Raw data below:

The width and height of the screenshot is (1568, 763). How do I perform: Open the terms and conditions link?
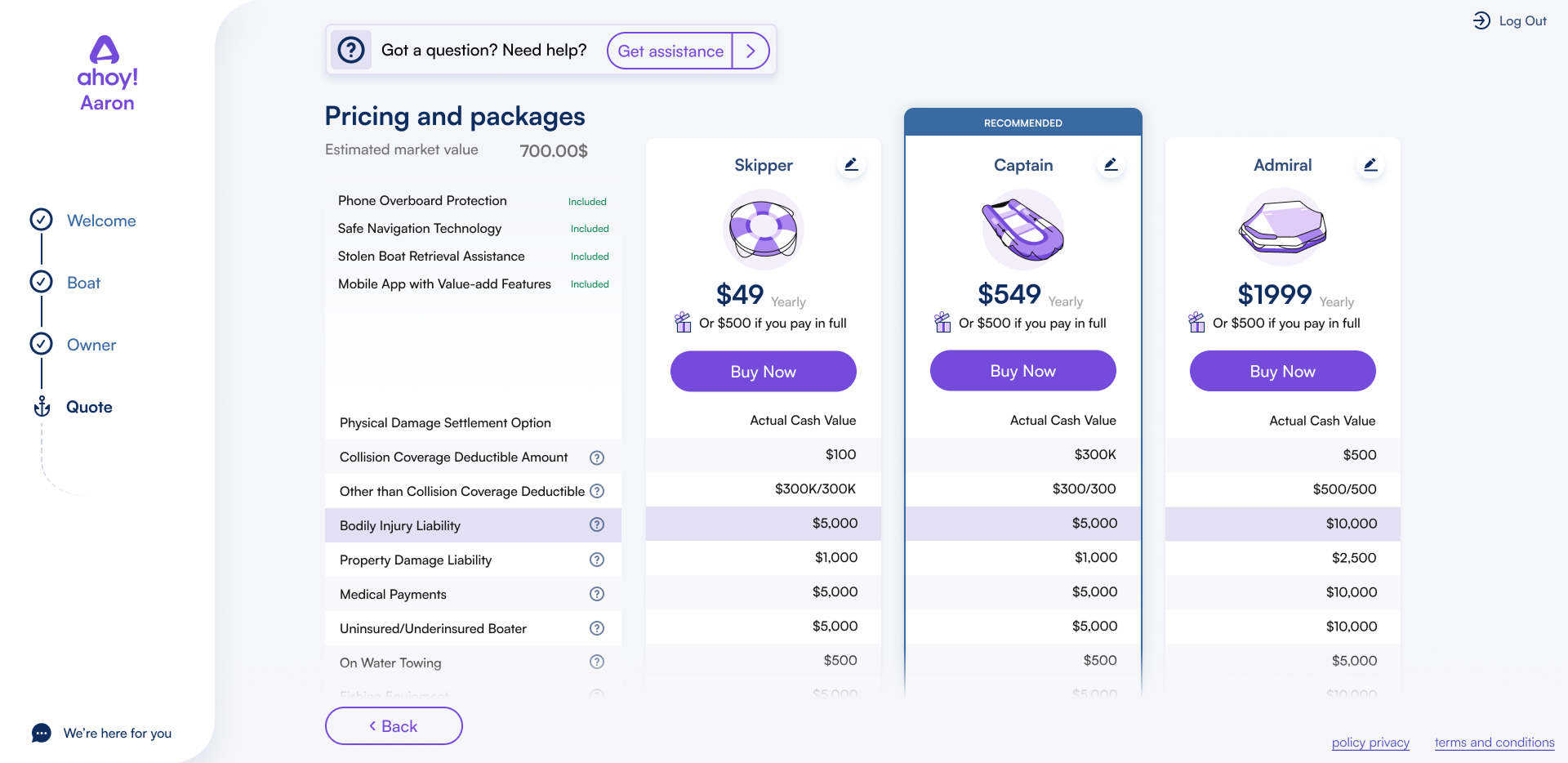coord(1494,743)
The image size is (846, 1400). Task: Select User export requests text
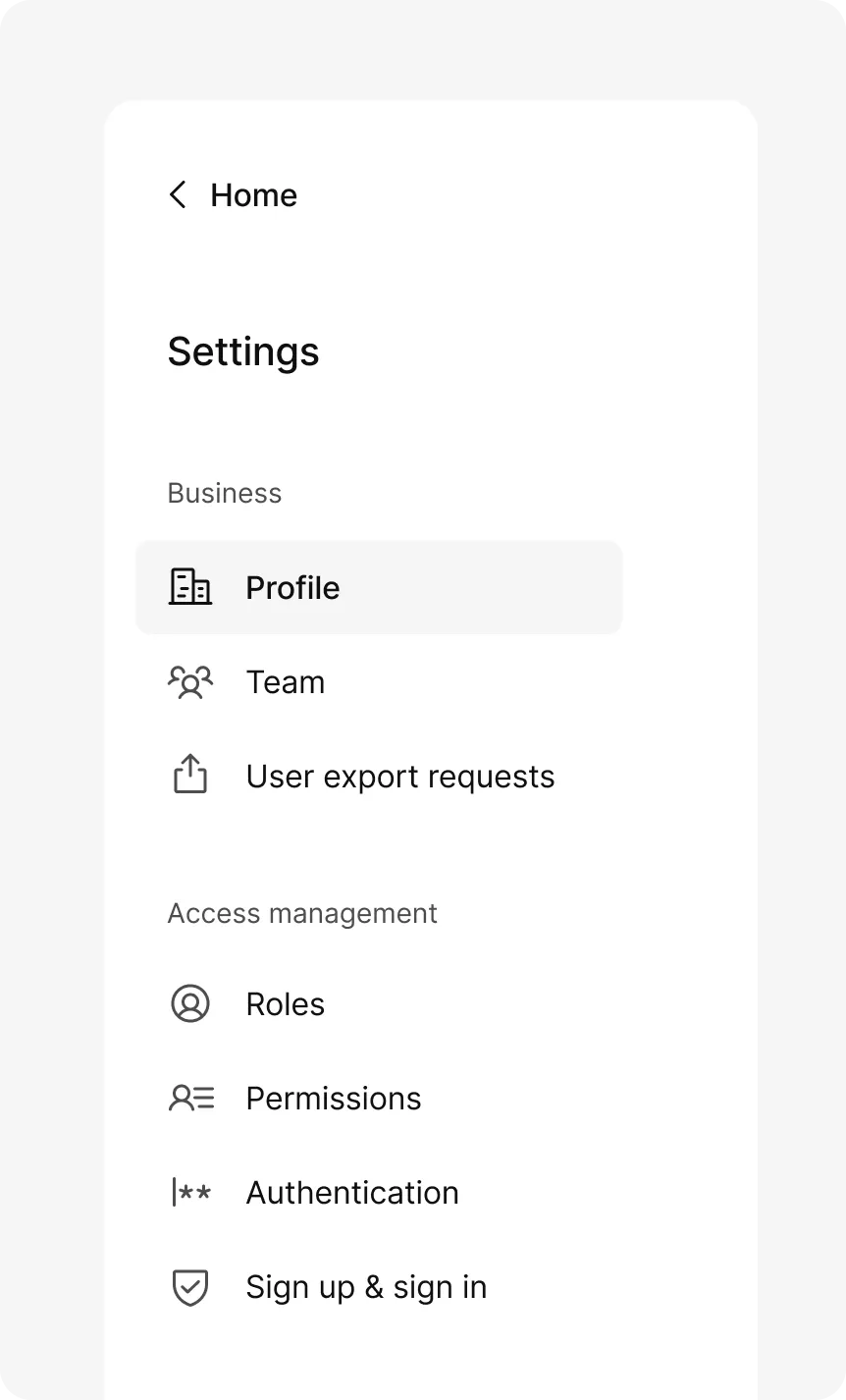pyautogui.click(x=399, y=777)
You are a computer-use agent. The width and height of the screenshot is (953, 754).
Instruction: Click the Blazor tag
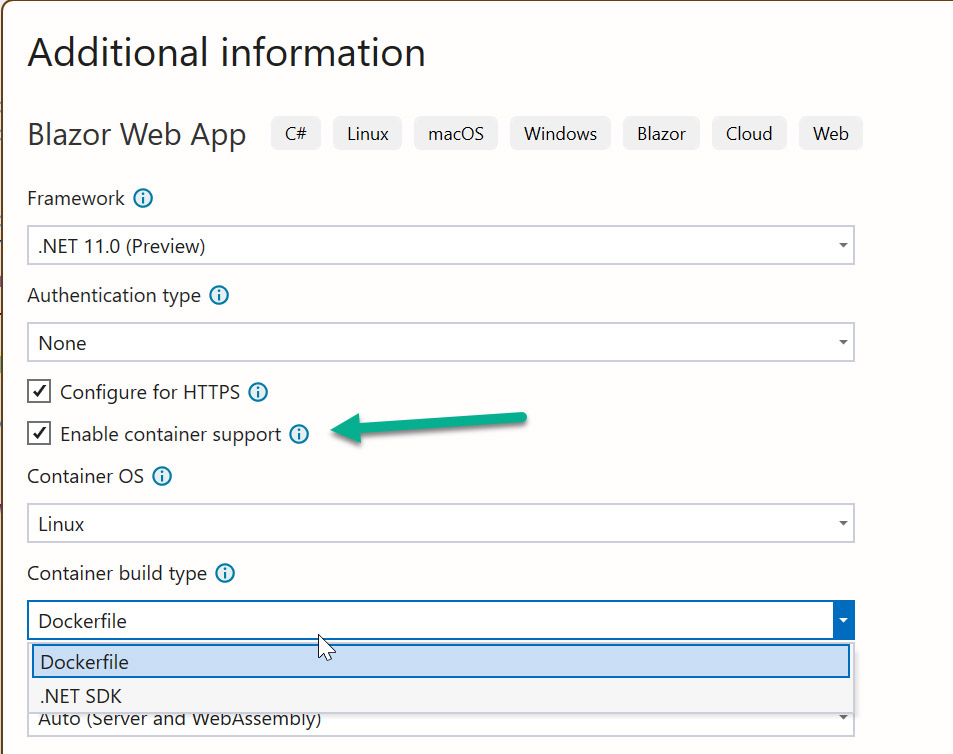661,133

End of Raw data.

■ Problem to solve: Make an exact printout of the listing above, omitting the images.

■ Output of the task:
The width and height of the screenshot is (1568, 763). How do I perform: Open the terms and conditions link?
coord(1494,743)
The image size is (846, 1400). Task: Select User export requests text
pyautogui.click(x=399, y=777)
You are a computer-use agent. The width and height of the screenshot is (953, 754).
Instruction: Click the Blazor tag
661,133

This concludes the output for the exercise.